# red diamond



## icerock drywall (Nov 13, 2010)

anyone have one....dose it work? http://www.btetools.com/collections...cator/products/red-diamond-8-bead-pro-flusher


----------



## mld (Jul 2, 2012)

You will notice it says load bead, not coat bead. You will still have to wipe it down with a knife or trowel.


----------



## Mr.Brightstar (Dec 2, 2011)

I've been using the sh!t out of my flat applicator. Put the mud on fast and trowel it out. 

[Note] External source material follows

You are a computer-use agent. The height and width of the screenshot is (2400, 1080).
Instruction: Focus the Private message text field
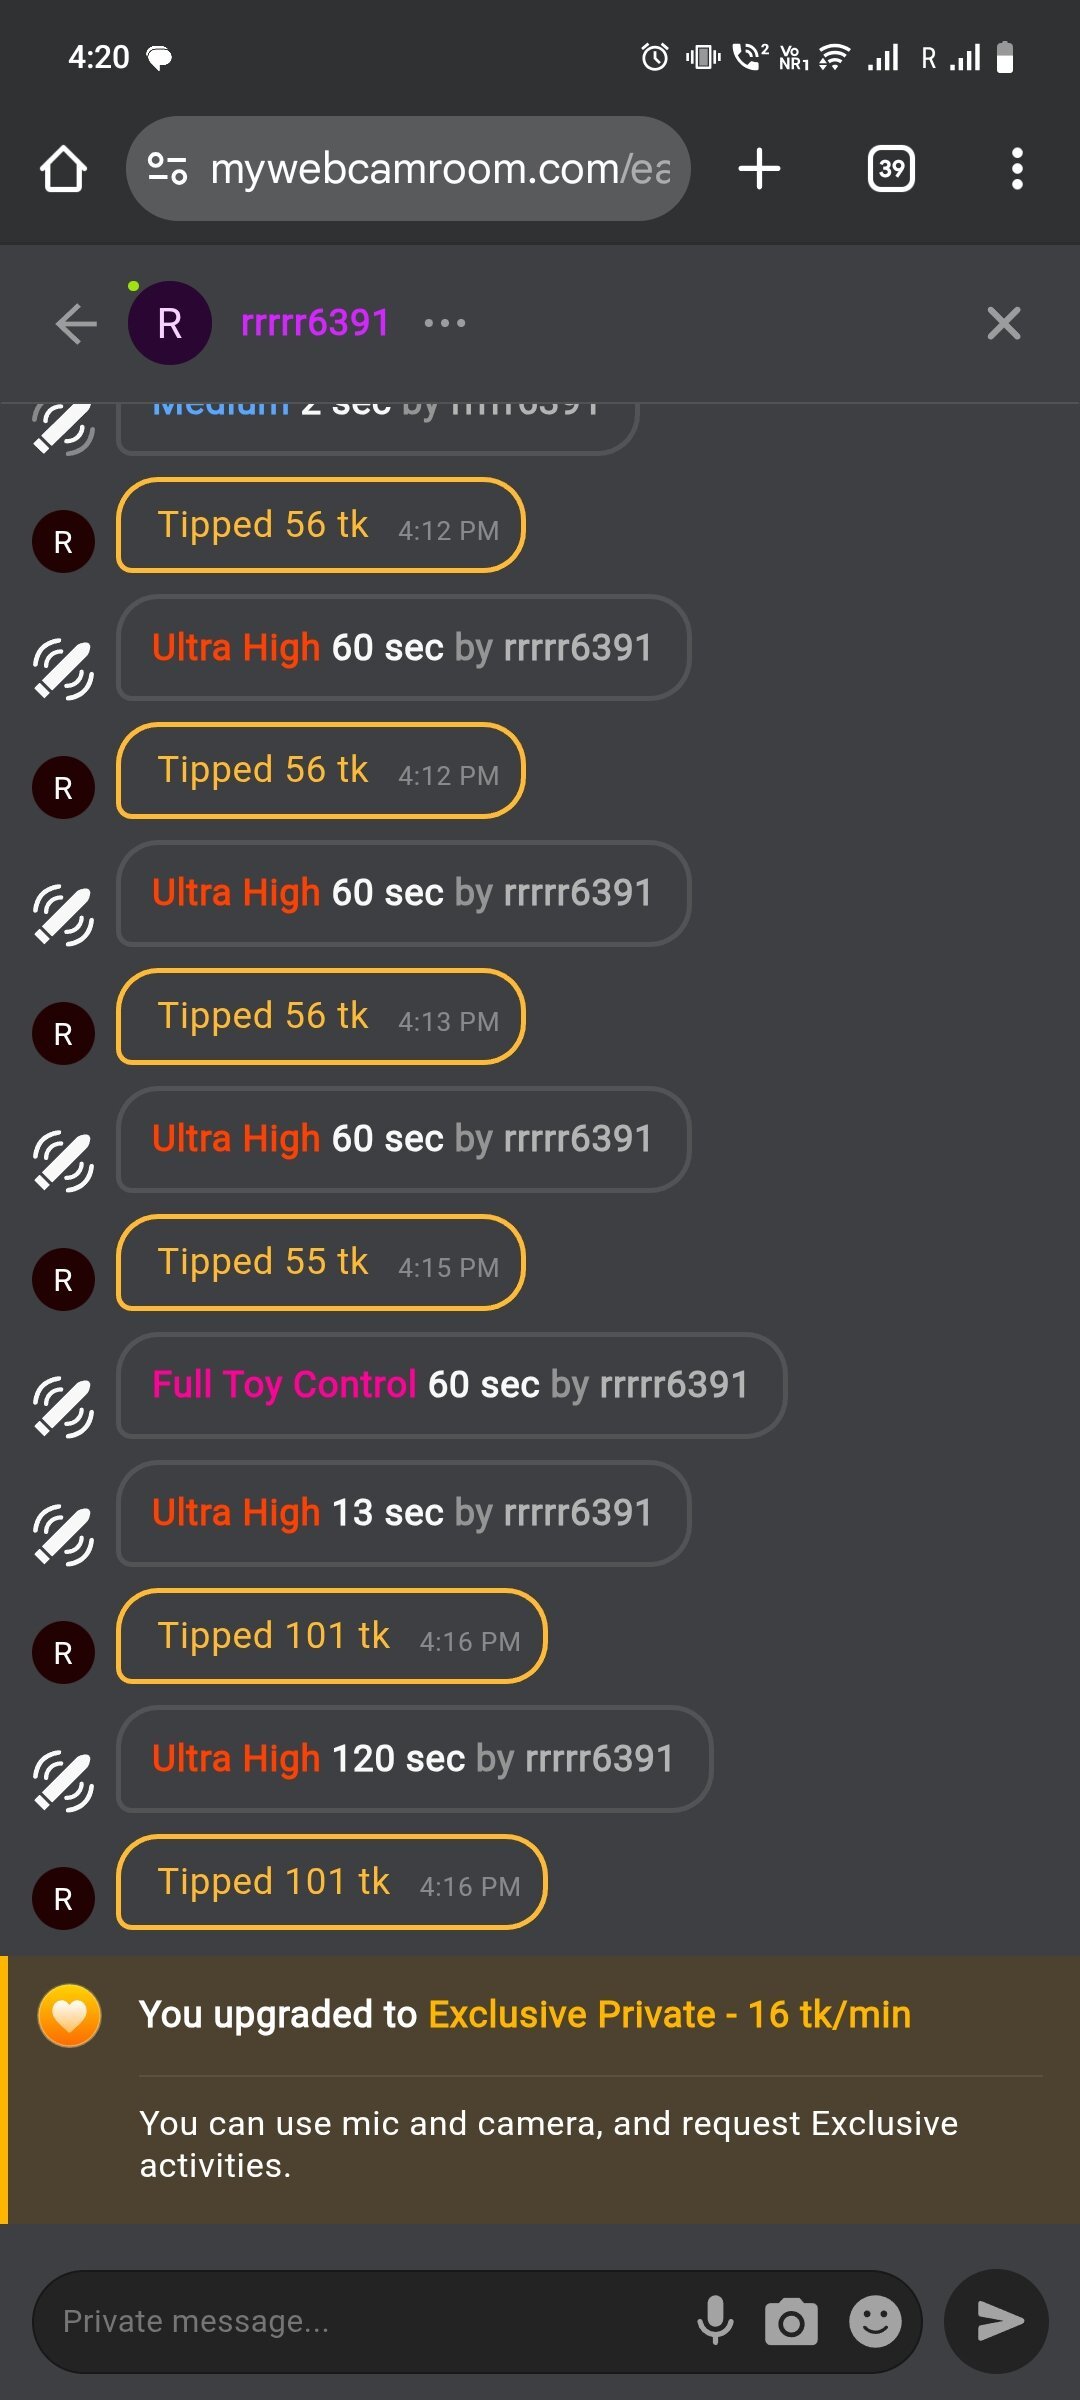[x=360, y=2321]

http://youtu.be/R3RC9BjZj2I


----------



## icerock drywall (Nov 13, 2010)

Mr.Brightstar said:


> I've been using the sh!t out of my flat applicator. Put the mud on fast and trowel it out.
> 
> 
> http://youtu.be/R3RC9BjZj2I


I am thinking about trying one out...so are you saying your not boxing as much then?


----------



## Mr.Brightstar (Dec 2, 2011)

No, no boxes yet. The flat applicator leaves just enough mud to fill the seams on tape coat. On finish coat i'll make two passes and that leaves enough mud to cover and feather. 

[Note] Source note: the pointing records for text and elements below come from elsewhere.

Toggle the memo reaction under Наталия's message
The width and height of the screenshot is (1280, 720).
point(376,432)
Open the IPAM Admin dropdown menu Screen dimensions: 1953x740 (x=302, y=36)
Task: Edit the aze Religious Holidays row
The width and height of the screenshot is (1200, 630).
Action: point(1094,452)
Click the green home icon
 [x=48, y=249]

http://youtu.be/R3RC9BjZj2I


----------



## icerock drywall (Nov 13, 2010)

Mr.Brightstar said:


> No, no boxes yet. The flat applicator leaves just enough mud to fill the seams on tape coat. On finish coat i'll make two passes and that leaves enough mud to cover and feather.
> 
> 
> http://youtu.be/R3RC9BjZj2I


so you dont have a 8 or a 10 applicator


----------



## Mr.Brightstar (Dec 2, 2011)

icerock drywall said:


> so you dont have a 8 or a 10 applicator



Nope. I should puck one up. I don't know why I never thought of that. Thanks.


http://youtu.be/R3RC9BjZj2I


----------